Era cierto y, también, raro. Aquello no parecía seriedad fingida, ni desafío. El hombre se limitaba a mirarlos y, si estaba inquieto, no lo demostraba en absoluto. Su rostro hablaba más bien de tristeza, de una serena y pensativa tristeza.

—En Bagatelle, y al darse cuenta de que usted lo estaba observando, aligeró para quitarse de enmedio y lo seguí. Apenas había recorrido cien metros, volvió la cabeza. Y entonces, en vez de salir del Bosque, como parecía ser su primera intención, tiró para el primer paseo. Se volvió de nuevo y, comprendiendo quién era yo, fue a sentarse en un banco a pesar del frío. Me detuve… Más de una vez me dio la impresión en aquel momento de que quería decirme algo, pero, encogiéndose de hombros, terminó por marcharse. En la Puerta Dauphine estuve a punto de perderlo: se escabulló en un taxi, y encontré otro por milagro casi al mismo tiempo. Se bajó en la Plaza de la Ópera y allí mismo tomó el metro. El uno junto al otro, cambiamos de línea cinco veces; ya después de eso, él entendió que no iba a zafarse de mí así por las buenas… Dejamos el metro en la plaza de Clichy, y desde ese momento, ¡hala, de bar en bar! Yo confiaba en encontrar un buen sitio con teléfono, desde el que pudiera seguir vigilándolo. Y, cuando me vio llamarlo a usted, ha sonreído maliciosamente. Hubiera podido jurar que él estaba esperando que lo hiciera…

—Telefonee a «la casa»: que Lucas y Torrence estén dispuestos a reunírsenos al primer toque. Y avise también al fotógrafo de Investigación Judicial, para que con una cámara muy pequeña…

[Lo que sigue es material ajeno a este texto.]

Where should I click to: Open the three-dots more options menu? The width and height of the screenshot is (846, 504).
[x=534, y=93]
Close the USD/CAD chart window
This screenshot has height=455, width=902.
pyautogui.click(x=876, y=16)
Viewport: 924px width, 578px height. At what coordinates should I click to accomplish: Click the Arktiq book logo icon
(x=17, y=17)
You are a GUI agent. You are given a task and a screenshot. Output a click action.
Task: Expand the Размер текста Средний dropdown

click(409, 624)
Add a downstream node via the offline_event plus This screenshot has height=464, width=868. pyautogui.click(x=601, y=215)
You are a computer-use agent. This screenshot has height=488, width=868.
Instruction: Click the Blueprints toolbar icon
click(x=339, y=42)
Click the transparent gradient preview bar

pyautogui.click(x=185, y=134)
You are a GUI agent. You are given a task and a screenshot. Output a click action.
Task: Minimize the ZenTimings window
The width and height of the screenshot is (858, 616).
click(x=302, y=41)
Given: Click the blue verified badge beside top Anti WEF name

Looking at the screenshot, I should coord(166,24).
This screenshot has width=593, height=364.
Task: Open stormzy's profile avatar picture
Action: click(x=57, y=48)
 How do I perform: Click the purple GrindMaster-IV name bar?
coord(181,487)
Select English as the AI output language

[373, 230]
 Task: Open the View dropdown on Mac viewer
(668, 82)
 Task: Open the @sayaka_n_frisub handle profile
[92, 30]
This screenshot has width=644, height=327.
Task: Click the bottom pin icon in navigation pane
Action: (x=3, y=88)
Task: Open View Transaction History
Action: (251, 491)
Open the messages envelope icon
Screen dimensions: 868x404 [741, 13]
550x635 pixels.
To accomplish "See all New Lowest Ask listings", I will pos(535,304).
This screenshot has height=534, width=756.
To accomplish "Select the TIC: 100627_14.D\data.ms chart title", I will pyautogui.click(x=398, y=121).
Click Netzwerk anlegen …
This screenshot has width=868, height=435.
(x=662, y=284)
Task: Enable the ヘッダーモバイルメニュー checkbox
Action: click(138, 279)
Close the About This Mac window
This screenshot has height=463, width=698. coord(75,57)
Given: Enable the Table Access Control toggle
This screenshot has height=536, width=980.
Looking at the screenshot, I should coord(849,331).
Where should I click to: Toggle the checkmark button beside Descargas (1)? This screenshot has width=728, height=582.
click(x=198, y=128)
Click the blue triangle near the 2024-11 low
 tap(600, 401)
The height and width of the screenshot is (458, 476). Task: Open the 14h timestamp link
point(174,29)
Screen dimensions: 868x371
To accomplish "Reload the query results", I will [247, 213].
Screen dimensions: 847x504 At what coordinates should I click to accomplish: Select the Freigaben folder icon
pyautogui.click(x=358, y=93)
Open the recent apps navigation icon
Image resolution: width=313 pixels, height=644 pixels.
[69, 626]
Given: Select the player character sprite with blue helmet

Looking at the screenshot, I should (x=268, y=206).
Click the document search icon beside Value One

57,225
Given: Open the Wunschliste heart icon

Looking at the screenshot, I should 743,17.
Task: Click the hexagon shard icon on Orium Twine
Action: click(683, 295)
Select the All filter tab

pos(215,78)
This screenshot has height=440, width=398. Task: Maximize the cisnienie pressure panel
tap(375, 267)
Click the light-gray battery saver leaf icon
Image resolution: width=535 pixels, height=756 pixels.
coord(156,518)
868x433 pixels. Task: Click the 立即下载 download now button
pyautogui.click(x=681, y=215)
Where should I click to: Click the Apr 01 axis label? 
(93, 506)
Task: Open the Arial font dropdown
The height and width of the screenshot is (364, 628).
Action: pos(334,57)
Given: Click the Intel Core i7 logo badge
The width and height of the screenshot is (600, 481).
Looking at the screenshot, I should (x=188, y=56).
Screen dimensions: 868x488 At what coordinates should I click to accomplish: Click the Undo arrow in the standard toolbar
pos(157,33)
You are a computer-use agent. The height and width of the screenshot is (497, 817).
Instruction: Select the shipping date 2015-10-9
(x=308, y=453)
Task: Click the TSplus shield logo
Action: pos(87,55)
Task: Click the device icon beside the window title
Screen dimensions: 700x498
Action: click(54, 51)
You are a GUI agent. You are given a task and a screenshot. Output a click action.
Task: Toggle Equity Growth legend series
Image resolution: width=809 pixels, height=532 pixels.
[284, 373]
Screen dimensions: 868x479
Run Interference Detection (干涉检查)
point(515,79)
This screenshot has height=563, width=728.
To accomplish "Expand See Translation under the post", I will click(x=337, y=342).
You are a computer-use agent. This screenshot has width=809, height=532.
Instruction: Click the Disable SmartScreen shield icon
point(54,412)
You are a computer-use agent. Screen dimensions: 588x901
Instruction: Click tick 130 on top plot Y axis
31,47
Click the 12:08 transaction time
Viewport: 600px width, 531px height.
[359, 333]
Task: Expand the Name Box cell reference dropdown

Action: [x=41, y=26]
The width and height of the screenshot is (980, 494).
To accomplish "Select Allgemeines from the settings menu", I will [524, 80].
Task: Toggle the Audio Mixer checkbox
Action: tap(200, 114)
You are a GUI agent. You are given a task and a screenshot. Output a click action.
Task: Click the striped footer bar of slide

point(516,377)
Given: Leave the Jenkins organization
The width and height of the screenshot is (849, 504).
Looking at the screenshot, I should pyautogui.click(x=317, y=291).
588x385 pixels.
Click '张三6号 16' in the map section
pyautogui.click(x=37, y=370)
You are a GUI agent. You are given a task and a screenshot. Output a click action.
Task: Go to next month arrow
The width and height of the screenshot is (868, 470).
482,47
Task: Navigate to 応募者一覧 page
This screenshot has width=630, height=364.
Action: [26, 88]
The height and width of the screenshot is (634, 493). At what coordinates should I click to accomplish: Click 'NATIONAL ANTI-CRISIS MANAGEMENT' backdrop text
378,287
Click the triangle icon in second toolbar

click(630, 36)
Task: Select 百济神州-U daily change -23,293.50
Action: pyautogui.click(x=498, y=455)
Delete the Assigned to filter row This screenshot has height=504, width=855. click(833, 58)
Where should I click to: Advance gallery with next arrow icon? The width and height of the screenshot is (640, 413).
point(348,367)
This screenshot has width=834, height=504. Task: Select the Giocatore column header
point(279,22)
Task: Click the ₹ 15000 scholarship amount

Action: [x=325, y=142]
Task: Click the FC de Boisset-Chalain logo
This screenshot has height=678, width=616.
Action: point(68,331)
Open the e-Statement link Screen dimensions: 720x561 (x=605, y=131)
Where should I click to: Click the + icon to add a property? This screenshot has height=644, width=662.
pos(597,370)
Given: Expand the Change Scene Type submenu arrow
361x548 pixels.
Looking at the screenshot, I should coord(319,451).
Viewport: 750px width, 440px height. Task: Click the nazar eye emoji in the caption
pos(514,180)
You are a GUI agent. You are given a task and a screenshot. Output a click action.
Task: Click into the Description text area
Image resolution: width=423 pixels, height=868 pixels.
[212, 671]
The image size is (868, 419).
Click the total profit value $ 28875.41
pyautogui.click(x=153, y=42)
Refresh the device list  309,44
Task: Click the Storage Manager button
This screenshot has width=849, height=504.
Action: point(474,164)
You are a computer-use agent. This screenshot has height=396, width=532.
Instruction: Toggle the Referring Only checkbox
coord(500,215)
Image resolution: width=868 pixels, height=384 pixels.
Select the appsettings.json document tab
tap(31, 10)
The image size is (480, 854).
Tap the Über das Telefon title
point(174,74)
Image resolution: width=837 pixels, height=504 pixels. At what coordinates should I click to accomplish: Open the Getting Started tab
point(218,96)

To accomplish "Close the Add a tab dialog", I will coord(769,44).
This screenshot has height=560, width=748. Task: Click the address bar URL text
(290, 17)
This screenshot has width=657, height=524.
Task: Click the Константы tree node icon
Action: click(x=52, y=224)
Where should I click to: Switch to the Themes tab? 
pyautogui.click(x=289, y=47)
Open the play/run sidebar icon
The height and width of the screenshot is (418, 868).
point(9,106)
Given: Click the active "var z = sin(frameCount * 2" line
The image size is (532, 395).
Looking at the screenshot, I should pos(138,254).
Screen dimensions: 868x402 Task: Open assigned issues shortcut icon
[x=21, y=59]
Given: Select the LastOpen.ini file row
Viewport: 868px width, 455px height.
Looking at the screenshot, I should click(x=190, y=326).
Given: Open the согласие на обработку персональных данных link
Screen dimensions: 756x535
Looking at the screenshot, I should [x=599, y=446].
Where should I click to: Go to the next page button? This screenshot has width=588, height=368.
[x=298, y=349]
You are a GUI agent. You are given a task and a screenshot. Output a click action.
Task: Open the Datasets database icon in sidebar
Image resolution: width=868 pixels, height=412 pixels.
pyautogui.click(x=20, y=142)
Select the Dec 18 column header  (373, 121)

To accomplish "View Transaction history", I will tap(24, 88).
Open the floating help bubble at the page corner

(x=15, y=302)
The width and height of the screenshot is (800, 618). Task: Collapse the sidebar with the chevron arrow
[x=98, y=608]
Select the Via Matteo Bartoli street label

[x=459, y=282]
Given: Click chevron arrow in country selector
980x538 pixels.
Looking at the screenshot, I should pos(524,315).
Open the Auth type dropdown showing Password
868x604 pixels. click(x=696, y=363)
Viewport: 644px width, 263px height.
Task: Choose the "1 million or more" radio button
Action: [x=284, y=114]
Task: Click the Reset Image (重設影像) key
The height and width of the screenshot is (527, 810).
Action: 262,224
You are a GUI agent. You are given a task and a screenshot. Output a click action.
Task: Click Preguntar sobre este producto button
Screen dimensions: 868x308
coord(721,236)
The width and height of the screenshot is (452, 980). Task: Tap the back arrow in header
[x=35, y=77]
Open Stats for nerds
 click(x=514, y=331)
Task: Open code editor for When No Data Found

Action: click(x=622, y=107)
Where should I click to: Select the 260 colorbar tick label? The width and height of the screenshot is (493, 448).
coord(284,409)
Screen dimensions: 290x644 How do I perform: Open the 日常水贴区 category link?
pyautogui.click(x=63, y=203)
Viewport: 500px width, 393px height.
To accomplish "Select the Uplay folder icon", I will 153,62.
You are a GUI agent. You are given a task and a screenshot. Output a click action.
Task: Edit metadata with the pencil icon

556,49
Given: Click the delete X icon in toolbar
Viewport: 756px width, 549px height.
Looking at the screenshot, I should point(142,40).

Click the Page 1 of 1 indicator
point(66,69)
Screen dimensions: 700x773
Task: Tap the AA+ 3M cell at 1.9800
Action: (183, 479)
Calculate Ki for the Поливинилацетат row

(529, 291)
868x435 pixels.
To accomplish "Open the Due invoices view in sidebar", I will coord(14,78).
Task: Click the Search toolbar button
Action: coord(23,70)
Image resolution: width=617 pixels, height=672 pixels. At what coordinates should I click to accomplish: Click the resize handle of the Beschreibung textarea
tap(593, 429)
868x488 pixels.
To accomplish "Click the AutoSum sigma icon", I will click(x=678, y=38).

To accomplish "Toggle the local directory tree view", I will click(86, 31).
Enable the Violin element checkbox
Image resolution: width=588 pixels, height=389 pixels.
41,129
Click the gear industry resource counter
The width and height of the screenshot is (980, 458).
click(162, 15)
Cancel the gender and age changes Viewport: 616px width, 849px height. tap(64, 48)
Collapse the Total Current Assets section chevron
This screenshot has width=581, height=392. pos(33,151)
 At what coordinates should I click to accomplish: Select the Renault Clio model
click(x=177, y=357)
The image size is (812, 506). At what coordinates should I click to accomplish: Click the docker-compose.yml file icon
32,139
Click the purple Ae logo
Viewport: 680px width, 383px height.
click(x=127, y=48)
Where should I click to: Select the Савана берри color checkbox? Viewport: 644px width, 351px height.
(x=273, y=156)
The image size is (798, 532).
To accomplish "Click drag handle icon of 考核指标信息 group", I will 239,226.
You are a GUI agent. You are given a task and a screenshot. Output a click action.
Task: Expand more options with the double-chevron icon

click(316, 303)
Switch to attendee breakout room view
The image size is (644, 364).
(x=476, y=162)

—¡Camarero! —llamó el desconocido—. ¿Cuánto le debo?

—Tres cincuenta.

—Juraría que es polaco —le murmuró Maigret a Janvier—. Vámonos.

No llegaron muy lejos. En la Plaza Blanche entraron tras el desconocido en un pequeño restaurante y se sentaron a una mesa próxima a la suya. Era un restaurante italiano, así que comieron pasta.

A las tres, Lucas llegó para relevar a Janvier. Se encontraron, junto con Maigret, en una cervecería frente a la Estación del Norte.

—¿Y el fotógrafo? —preguntó Maigret.

—Está ahí fuera para cazarlo cuando salga.

Efectivamente, cuando el polaco dejó el establecimiento después de haber leído los periódicos, un individuo se le acercó con rapidez y le disparó la máquina fotográfica a menos de un metro de distancia. El hombre levantó una mano vivamente para taparse el rostro, pero ya era tarde, y entonces, dando a entender que lo comprendía todo, lanzó a Maigret una mirada cargada de reproches.

«Tú, amiguito —se decía Maigret para sus adentros—, tendrás tus buenos motivos para no llevarnos hasta tu casa. Pero si tú tienes paciencia, yo te la doblo».

Al anochecer, algunos copos de nieve danzaban en las calles; el desconocido caminaba con las manos en los bolsillos, esperando la oportunidad de irse a la cama.

—¿Lo sustituyo esta noche, jefe? —preguntó Lucas.

—¡No! Prefiero que te ocupes de esa foto. Antes que nada, consulta los ficheros. Luego entérate de cuanto puedas en los lugares más frecuentados por extranjeros. Ese muchacho conoce bien París. No llegó ayer, no. Y alguien debe conocerlo a él…

—¿Y si hacemos publicar su foto en los periódicos?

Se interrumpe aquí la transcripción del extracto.